*Stored dataset items*.
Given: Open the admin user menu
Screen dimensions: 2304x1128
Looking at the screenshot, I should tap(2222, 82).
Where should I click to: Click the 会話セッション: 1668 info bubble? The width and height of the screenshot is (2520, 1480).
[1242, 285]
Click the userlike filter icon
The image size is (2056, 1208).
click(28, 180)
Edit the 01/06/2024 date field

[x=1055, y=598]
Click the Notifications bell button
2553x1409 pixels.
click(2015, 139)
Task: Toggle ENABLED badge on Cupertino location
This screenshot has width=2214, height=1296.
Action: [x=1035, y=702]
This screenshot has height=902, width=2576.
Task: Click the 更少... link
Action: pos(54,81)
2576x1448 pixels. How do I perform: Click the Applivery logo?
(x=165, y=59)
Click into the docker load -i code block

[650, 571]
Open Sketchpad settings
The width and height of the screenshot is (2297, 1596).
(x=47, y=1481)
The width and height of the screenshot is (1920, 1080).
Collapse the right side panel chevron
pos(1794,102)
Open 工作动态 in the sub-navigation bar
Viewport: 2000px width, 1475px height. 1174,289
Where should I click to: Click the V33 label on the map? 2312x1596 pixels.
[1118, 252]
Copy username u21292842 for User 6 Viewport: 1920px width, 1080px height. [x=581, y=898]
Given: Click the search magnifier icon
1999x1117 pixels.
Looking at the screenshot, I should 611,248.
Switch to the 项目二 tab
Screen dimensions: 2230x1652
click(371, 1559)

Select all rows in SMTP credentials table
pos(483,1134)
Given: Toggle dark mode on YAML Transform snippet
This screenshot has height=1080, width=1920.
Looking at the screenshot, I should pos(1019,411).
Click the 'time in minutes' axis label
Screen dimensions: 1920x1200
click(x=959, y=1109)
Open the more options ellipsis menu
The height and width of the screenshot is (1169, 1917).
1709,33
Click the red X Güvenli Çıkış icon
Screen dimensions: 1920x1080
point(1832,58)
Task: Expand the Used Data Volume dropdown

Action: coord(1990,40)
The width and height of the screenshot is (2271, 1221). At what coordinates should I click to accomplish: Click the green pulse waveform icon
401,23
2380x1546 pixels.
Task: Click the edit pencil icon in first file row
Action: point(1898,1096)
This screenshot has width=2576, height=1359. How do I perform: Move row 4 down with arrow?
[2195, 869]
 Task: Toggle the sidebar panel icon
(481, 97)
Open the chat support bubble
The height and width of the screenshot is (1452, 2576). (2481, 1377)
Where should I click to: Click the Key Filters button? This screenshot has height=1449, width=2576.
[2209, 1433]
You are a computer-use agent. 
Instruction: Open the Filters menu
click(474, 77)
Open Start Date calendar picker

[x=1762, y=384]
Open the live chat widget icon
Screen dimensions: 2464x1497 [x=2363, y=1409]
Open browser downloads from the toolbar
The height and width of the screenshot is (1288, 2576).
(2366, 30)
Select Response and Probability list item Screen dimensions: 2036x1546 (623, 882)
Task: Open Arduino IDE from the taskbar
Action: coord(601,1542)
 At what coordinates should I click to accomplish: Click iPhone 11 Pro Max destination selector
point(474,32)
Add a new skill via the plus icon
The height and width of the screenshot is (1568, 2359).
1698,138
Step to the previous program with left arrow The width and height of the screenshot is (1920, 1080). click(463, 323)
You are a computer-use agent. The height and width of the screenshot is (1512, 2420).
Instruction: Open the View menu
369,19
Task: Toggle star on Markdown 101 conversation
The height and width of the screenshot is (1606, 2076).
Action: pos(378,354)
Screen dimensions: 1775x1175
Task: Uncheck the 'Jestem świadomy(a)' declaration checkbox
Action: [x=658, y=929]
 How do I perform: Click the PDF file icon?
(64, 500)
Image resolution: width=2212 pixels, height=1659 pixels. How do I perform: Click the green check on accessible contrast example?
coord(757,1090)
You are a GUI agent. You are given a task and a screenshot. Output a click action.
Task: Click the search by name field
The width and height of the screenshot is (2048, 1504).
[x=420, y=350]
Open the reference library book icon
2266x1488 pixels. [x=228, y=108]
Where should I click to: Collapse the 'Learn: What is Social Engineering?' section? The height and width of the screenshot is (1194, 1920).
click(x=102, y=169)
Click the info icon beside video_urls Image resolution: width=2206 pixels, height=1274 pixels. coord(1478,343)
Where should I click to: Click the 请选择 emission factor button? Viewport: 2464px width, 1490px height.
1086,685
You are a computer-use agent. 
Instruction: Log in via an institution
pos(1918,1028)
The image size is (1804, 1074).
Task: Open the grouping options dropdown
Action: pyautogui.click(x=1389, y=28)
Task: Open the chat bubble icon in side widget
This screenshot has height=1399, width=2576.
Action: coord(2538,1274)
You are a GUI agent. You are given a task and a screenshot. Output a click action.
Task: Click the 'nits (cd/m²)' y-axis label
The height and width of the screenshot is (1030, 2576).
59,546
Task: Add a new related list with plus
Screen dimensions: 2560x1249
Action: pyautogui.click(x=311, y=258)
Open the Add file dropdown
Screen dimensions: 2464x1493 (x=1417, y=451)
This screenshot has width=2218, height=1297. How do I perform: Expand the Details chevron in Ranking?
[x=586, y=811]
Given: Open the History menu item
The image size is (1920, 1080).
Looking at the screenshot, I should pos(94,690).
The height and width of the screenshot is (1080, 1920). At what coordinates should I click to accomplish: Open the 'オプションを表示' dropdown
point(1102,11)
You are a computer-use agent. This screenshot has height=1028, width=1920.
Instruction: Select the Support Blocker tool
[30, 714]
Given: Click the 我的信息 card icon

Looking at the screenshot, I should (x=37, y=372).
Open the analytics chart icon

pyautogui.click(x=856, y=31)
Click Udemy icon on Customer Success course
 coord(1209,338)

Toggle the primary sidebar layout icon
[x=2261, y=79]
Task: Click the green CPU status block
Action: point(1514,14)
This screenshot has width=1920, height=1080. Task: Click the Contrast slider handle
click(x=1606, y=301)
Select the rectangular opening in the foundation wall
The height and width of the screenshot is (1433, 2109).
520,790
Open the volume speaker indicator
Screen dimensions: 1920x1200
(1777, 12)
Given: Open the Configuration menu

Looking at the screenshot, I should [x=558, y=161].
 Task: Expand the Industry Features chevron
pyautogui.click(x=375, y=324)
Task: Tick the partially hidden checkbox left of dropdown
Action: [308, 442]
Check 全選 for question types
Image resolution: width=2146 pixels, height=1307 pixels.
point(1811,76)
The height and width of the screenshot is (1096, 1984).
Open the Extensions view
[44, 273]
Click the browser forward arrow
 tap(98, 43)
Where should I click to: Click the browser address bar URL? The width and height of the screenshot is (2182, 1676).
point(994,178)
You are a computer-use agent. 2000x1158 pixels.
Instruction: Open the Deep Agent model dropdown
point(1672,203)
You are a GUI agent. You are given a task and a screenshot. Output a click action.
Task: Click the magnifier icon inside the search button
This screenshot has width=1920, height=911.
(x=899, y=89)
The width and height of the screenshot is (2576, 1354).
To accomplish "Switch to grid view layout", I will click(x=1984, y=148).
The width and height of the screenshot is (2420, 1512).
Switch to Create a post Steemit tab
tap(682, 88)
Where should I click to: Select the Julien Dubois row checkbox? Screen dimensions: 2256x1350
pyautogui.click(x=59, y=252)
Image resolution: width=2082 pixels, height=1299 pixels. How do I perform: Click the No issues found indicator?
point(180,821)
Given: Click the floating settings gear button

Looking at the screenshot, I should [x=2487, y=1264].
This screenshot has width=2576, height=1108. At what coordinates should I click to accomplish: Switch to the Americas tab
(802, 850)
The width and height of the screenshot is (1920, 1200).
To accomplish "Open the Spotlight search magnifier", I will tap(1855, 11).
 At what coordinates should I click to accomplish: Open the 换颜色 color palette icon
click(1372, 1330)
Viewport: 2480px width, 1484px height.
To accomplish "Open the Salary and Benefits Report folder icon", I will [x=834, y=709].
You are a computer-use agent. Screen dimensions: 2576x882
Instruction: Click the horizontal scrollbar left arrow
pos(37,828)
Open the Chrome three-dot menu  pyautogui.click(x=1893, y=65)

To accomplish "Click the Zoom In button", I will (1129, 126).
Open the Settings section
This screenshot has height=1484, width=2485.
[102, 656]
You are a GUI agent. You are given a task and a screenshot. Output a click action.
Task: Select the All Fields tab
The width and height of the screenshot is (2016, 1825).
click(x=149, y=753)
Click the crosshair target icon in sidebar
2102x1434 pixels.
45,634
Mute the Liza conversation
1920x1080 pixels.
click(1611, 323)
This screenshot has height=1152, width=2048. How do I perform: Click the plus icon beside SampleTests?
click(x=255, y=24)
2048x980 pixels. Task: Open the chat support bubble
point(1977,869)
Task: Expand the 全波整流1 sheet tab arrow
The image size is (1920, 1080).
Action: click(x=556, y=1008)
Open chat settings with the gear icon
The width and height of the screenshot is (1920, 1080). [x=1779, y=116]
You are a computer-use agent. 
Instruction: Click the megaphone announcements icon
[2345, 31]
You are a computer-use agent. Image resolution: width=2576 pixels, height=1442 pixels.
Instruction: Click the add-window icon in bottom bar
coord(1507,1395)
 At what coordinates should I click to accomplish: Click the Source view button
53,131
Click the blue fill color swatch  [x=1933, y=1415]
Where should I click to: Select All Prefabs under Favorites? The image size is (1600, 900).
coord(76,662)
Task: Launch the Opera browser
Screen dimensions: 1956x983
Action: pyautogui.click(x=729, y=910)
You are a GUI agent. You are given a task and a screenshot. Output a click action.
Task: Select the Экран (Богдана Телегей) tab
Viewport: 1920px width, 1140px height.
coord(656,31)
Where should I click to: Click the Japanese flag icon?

*Action item*.
How many lines of these entries contain the string "search"? Reply with the number alone.

*Written reply*.
4